# EXERCISE DETAILS
Reproduce every line of the listing below, requests included, with each answer coordinate multiplied by 0.75 and rounded to a whole number, halves rounded up. Keep the numbers in the requests unchanged, and leave the pictures out of your answer.

# DATA PROVIDED
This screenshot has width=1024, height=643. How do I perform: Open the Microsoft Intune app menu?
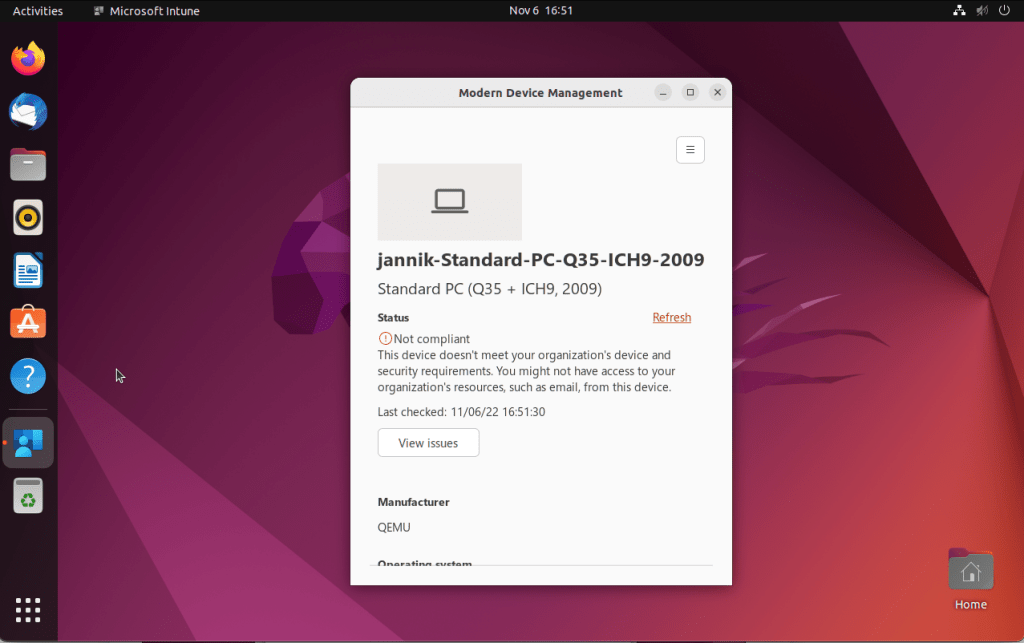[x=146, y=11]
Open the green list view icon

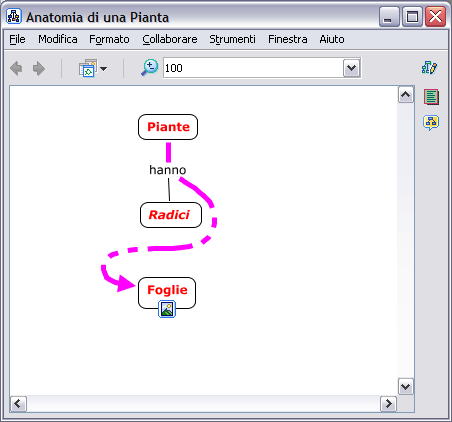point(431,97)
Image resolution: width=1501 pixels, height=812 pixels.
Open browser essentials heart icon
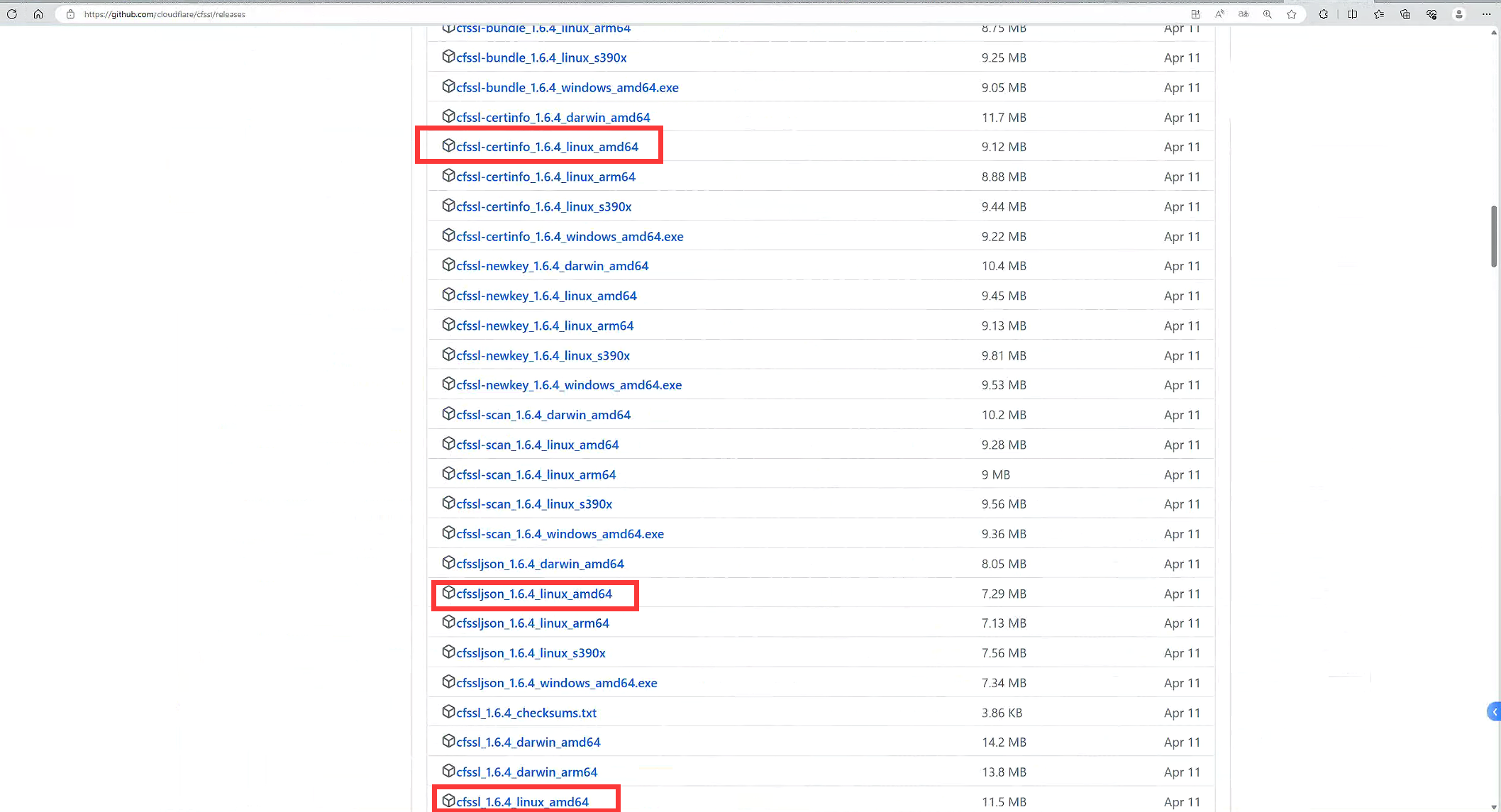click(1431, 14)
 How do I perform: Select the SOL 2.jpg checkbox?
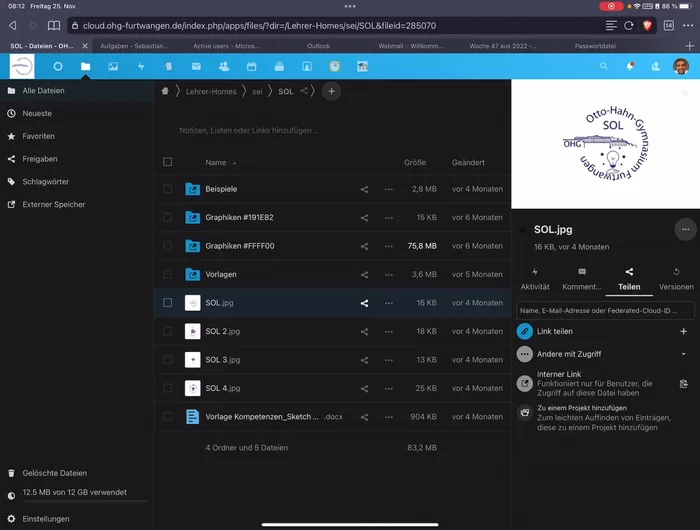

# ANSWER TO THIS EXERCISE
This screenshot has width=1024, height=643. How do I perform: Open the Microsoft Intune app menu?
[x=110, y=8]
Open the green list view icon

point(323,73)
Image resolution: width=1501 pixels, height=812 pixels.
Open browser essentials heart icon
click(1073, 11)
 How do I perform: Select the SOL 2.jpg checkbox?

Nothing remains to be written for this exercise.